В словах Ольденбурга была доля правды: привилегированное положение Павлова объяснялось не только его мировой славой, но и тем, что большевики пытались оприходовать теорию условных рефлексов. Для них это было учение, подтверждающее «диалектический материализм». Н. И. Бухарин, считавшийся теоретиком партии, настойчиво проводил эту мысль. То была чистейшей воды демагогия. Павлов по своему мировоззрению был позитивистом и сцаентистом, то есть считал, что только наука и просвещение, а отнюдь не классовая борьба, выведут человечество на дорогу к лучшему будущему. Научно для него было то, что основано на точных экспериментах и подтверждено фактами, а не хитроумными рассуждениями, какими бы «диалектическими» и «материалистическими» они ни были.
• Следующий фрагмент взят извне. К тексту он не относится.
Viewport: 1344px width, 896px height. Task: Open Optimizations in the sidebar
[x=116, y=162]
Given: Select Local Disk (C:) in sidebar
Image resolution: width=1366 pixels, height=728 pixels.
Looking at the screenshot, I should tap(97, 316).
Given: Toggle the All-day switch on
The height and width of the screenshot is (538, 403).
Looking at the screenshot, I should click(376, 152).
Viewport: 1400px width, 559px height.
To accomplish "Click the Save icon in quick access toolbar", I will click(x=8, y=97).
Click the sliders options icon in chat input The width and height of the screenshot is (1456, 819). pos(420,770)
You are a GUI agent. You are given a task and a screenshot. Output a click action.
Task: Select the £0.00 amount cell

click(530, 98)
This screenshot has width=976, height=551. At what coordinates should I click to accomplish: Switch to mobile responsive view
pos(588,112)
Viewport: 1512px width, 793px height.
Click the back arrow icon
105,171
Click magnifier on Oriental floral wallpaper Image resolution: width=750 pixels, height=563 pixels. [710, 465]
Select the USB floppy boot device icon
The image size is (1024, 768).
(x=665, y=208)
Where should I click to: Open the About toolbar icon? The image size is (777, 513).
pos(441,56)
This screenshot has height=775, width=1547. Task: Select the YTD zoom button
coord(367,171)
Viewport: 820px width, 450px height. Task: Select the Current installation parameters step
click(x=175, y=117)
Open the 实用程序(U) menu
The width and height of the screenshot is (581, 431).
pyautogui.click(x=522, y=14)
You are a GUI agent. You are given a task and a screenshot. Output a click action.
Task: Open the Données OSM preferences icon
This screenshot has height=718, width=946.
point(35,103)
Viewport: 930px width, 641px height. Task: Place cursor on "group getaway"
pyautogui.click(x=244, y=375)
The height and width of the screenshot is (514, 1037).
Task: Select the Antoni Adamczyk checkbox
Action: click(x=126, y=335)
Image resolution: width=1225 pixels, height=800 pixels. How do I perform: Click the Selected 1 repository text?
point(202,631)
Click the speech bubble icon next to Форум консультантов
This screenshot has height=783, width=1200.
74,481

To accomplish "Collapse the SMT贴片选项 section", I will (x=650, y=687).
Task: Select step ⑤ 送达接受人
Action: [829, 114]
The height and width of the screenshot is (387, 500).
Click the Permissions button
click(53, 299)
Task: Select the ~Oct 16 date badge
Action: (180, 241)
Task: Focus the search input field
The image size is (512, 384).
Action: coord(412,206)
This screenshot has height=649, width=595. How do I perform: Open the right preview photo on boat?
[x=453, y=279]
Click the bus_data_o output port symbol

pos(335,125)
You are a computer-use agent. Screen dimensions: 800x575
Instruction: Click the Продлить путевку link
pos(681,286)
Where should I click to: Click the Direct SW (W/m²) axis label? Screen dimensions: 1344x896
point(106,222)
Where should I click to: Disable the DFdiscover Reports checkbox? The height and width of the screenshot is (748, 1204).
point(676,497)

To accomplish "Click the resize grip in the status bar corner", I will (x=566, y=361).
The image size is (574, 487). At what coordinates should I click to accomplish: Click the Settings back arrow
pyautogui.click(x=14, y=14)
Бухарина это не смущало. Павлов, по его словам, выступал против диалектического материализма потому, что с ним не ознакомился, он-де – стихийный марксист, только сам этого не сознает.
После стычки с Ольденбургом Иван Петрович, покинул заседание и общих собраний Академии Наук больше не посещал.
В январе 1929 года состоялись выборы новых академиков. Несмотря на принятые меры, три кандидата из партийного списка двух третей голосов не набрали: Фриче, Деборин и Лукин. Над Академией нависла грозовая туча. Газеты писали, что Академия нанесла удар по рабочему классу, хватит с ней нянчиться, пора ее ликвидировать. Карпинский направил письмо в Совнарком: он униженно просил позволения провести повторное голосование по проваленным кандидатурам – с участием новоизбранных академиков. Это было вопиющим нарушением Устава, но вопрос стоял ребром: либо Устав, либо само существование Академии. Совнарком долго хранил молчание, держа всех в напряжении, затем милостиво разрешил провести новое голосование. Все трое теперь получили нужные две трети голосов – если, конечно, результаты не были подтасованы. Павлов в этой комедии не участвовал. Зато, выступая на заседании, посвященном столетию со дня рождения Ивана Михайловича Сеченова, сказал:
«Мы живем под господством жестокого принципа: государство, власть – все, личность обывателя – ничего. Без Иванов Михайловичей с их чувством достоинства и долга всякое государство обречено на гибель изнутри, несмотря ни на какие Днепрострои и Волховстрои»[218].